By Sen. Martin Heinrich
WASHINGTON D.C. — U.S. Sen. Martin Heinrich, D-N.M., Ranking Member of the U.S. Senate Energy and Natural Resources Committee, delivered remarks on the Senate floor on April 15 urging his colleagues to oppose a measure that would allow copper-nickel sulfide mining in the watershed of the Boundary Waters Canoe Area Wilderness, which would be devastating to this wilderness area.
Using the Congressional Review Act to overturn a mineral withdrawal has never been done before. The proposed mine is owned by a Chilean mining conglomerate, Antofagasta, which has smelting contracts with Chinese companies to process the copper and zinc. After smelting, the metals will be sold to the highest bidder on international markets, or the Chinese government will use them to build out their own military and electrical infrastructure.

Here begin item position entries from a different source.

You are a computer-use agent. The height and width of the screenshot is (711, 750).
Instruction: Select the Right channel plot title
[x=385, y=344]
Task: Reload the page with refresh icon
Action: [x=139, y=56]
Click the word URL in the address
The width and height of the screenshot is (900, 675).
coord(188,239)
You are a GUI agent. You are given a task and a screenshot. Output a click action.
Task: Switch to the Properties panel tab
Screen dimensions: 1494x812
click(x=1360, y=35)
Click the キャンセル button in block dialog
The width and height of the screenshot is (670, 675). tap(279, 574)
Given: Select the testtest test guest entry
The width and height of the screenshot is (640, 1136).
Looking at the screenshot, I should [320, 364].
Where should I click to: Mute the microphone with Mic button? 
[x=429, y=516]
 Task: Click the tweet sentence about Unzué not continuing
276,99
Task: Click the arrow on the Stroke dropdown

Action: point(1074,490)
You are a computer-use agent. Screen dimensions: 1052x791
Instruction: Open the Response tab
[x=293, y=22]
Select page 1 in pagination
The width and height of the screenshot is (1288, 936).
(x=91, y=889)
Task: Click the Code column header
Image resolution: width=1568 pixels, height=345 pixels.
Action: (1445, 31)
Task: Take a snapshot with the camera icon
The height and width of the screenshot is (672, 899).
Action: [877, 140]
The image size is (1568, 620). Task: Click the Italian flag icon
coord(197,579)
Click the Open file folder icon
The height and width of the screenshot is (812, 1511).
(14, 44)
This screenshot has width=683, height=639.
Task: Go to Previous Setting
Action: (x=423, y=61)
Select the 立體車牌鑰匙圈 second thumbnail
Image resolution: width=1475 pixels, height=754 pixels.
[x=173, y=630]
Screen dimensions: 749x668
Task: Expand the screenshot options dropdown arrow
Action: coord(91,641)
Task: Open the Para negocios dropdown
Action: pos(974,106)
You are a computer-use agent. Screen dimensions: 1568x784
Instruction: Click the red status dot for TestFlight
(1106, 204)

“Last July, I was supposed to be at the Boundary Waters,” Heinrich said. I had long-planned a trip with my family. It was to be our first time exploring the Boundary Waters. My family made it. I did not. They portaged from lake to lake. They slept under a blanket of stars that most people in Washington D.C. could never imagine because they can’t see it, and I was supposed to be part of that trip. Instead, I was stuck here fighting to strip out the public land sell off language from the Republican budget bill.” Heinrich said.
“It is an absolute tapestry of lakes and streams consisting of well over 1,000 individual lakes; 2,000 designated campsites; hundreds of miles of rivers and streams,” he continued. “The Boundary Waters contain the largest contiguous landscape of uncut forest remaining in the eastern U.S.. And the 3-million-acre Superior National Forest, in which the Boundary Waters sits, contains fully 20% of all the fresh water in the entire National Forest System – an incredible figure.”
“But instead of listening to Minnesotans and Americans from all over the country who care about this place, Republicans today are using an unprecedented blunt-force legislative method that includes zero public comment period to make decisions about our public lands without any input from the people to whom those lands actually belong.
“The way I look at public lands is that they are the closest, most tangible thing we have to being able to represent true Jeffersonian democracy. They are the thing – like we saw last June – that unite us across the political spectrum. And if you take these public lands away, you also tear away the places where we are most free,” Heinrich concluded.